GIVEN hashes don't collide (requirement for security), we can use that
characteristic for our implementation of fine grained access control
lists (which we don't have at the moment):

Client x is an application with granted rights through a group-x.

        Once our index is separated from the 'content-to-return', we could
"salt" the hashes (in the index) with extra infos from a group-x to
allow queries requesting data from a specific client-x (being part of
a x-group) to return correct results":

Such a group-x could for example be represented as a graph in RDF.

Say we wanted the results of a query for a client-x, belonging to a
group-x, where content is allowed to group-x because of a access
control rule bound to group-x, we could "salt" all hashes for strings
in the index (which contains p2 strings) start matching in case a
client from such a group-x creates a p1 for a Function
bool=compare(p1,p2);

Making hashes p2-p1 match the comparers instantiated for client-x match.

Data plus the characteristic of non-colliding hashes creates the ACL.

But maybe I'm crazy.
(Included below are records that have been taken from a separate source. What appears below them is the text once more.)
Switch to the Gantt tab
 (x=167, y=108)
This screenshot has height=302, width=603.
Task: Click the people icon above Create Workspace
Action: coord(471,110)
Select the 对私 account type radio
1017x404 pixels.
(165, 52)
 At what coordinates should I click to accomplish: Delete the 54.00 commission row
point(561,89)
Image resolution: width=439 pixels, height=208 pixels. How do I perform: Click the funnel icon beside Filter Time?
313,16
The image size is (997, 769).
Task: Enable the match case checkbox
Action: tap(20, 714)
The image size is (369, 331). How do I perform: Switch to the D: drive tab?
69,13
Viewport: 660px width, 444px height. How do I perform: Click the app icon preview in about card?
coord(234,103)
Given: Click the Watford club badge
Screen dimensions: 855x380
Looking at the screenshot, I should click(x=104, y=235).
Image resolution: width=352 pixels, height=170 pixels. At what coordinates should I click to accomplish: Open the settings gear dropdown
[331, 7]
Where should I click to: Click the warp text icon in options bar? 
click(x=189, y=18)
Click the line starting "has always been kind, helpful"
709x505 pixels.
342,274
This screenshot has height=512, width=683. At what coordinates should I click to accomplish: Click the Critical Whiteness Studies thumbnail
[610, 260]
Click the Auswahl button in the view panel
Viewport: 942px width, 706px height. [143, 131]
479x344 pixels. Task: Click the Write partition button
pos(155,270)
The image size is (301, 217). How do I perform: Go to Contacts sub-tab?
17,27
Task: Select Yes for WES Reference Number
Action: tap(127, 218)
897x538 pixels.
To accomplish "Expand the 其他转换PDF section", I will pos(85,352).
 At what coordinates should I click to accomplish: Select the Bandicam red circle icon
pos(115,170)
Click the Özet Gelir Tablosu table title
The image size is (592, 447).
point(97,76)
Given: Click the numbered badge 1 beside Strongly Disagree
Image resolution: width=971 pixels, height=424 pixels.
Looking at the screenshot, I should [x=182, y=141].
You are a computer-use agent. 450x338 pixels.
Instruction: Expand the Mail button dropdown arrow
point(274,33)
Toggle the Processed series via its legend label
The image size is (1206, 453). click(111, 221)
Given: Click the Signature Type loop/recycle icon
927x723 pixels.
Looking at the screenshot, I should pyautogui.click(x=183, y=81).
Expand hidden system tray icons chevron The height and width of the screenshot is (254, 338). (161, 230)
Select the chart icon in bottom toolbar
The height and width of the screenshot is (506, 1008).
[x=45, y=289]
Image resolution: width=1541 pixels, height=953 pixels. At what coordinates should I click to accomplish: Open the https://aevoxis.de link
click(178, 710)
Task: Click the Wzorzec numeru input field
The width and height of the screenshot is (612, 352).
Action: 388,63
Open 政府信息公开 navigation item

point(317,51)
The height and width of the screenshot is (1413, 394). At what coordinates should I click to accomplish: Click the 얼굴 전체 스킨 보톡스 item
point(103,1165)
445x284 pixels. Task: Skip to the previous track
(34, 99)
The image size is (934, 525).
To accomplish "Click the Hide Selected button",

Yeah.

Kind regards,

Philip


Philip Van Hoof schreef op 3/05/2014 16:01:
Hi everyone,

I think that not duplicate storage of metadata (a rightful reason
to wanting to store the metadata in the attrs of files) or the
speed to access it (why it's currently a sqlite 'index' instead of
using UNIX tools like find and locate - or why pipe() can't solve
everything), is going to be the issue in future.

The old-time reason of why we store metadata locally, so that to
query it content can be anywhere instead of just locally, also
still holds.

Admitting that I'm a bit influenced by recent scandals related to 
various intelligence agencies, I think that also the time is right
for secure metadata-storage. I .. don't think that much has
changed. Just the perception of our users. But perception too
steers innovation.

A solution I have in mind is storing hashes instead of content
with references to a key-value storage storing stringly values
strongly encrypted.

I think we must store stringly metadata as hashes in the index.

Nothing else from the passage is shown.